Jeremiah sturred around, groaning quietly as his mind tried to catch up with everything that happened. And then his eyes shot open as he stared up at the cloudy sky. He glanced around, slowly pulling himself up as he examined everything.
A new dimension.
A new dimension.
A New Dimension...
Again. Just like every other time. So it shouldn't hurt this much... yet it did.
Jeremiah glanced around the group.
"Another one destroyed," Sam commented, sitting on one of the large rocks. "And another one constructed."
"O-Two-Six," Jeremiah commented, staring up into the sky, feeling sick.
"Twenty five created and then destroyed," Sam stated.

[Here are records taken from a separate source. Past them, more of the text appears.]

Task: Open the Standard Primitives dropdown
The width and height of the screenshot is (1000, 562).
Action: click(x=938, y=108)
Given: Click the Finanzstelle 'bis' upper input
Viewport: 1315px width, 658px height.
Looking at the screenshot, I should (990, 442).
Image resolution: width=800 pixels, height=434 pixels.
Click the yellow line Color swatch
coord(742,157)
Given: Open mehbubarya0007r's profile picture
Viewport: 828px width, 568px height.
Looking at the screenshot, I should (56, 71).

Jeremiah quickly stood up, "God damnit!" He shook his head and walked a few feet away from the rest of the group. "Everything I touch gets ruined..."
Sam stood up, "Jeremiah."
"No!" Jeremiah hissed as Sam walked to console him. "Nothing you tell me is gonna change my mind! I destroyed another god damn dimension..."
"The collapse of O-Two-Five was in no way your fault," Sam assured. "There were a multitude of factors leading to it." She placed her palm onto Jeremiah's back. "This was not your fault."

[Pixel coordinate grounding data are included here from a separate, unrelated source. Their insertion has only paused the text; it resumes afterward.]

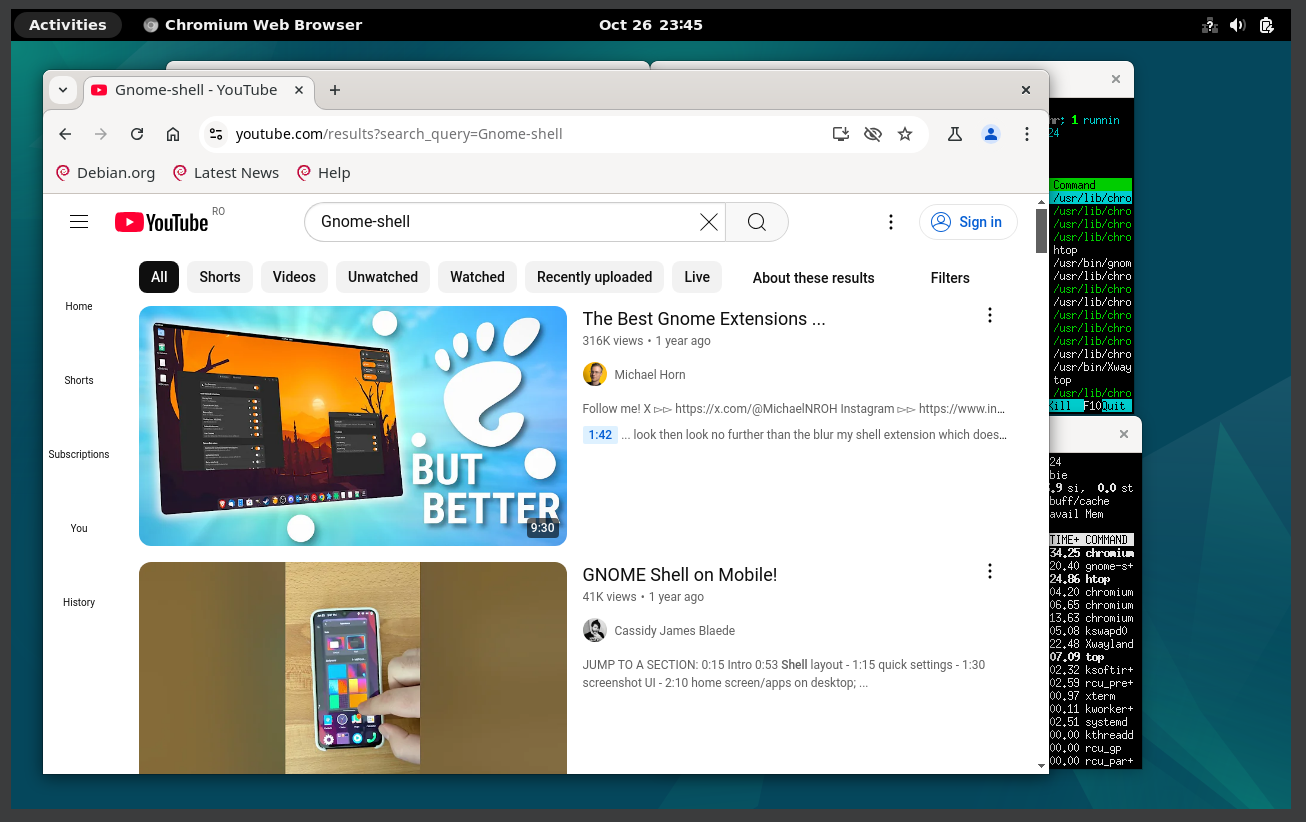Click the install/cast icon in address bar
The image size is (1306, 822).
[841, 133]
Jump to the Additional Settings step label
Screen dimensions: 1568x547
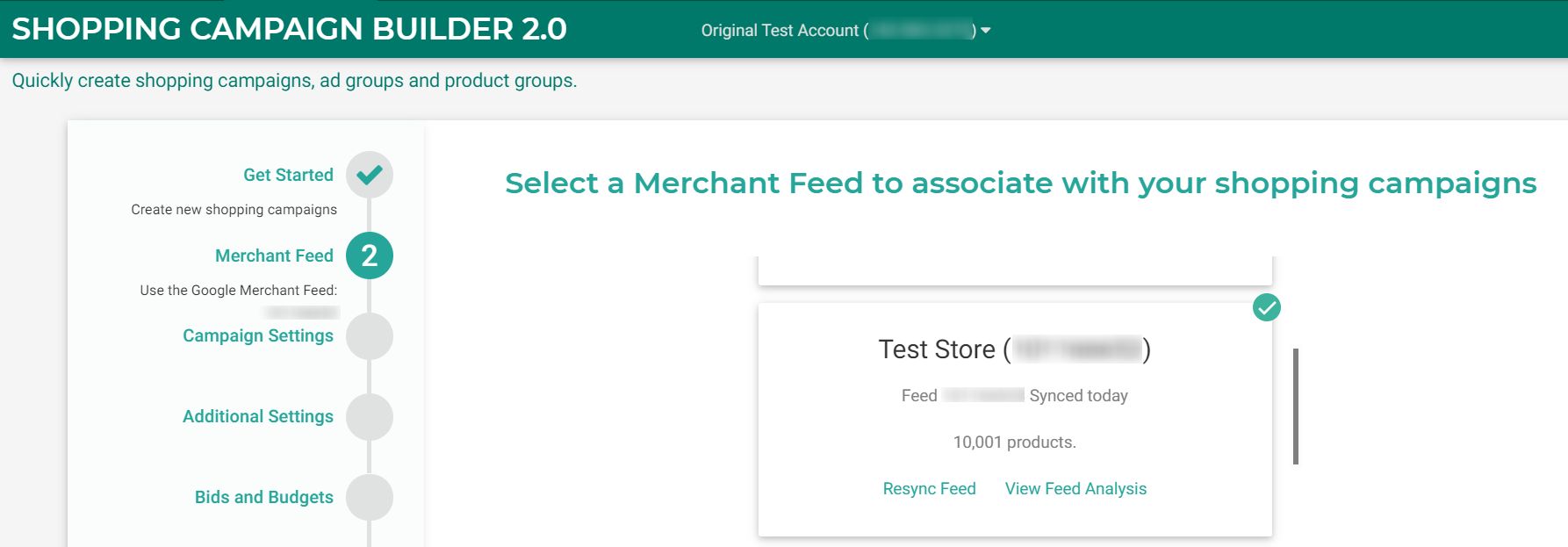pos(258,416)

"But every other time was," Jeremiah commented quietly. "Every other damn time was my fault! Every dimension destroyed, every life I've ruined!"

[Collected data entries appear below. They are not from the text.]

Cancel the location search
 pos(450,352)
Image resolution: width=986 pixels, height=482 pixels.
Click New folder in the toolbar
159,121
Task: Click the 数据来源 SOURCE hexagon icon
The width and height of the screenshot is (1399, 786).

Jeremiah spun to face Sam, "I've ruined everything I've touched and..."
"So what?" Sam asked.
Jeremiah was taken aback.
"So what if O-Two-Five is gone?" She questioned. "What does that mean?"
"Another reality down the drain," Jeremiah replied. "More lives ruined..."
Sam stopped him, "No lives were ruined. When you create a dimension, it doesn't create new life, it splits life forms from other dimensions. It's a very random process and you have no say in it."
"What about..."
Sam continued, ignoring him, "When one of your dimensions is destroyed, that life is evenly distributed back to where it came from. None of those entities have any memory or any pain regarding this reality." Jeremiah turned to now face Sam, who continued even more. "So the only things you've done are create and destroy dimensional planes, and there's really no harm in that."
"What about..." Jeremiah glanced at Ben's shifting, glitching body on the grass.
Sam glanced at Ben also. She froze up, "That..." She began to think, but couldn't come up with any semblance of an explanation. "That was a flook, Jeremiah... an impossibility." She eyed Ben. "And... partially my fault, do you not remember?"
Jeremiah sighed, slowly beginning to make his way back to the group as Sam followed. Killua was now leaning against a rock, staring at the grass and twigs.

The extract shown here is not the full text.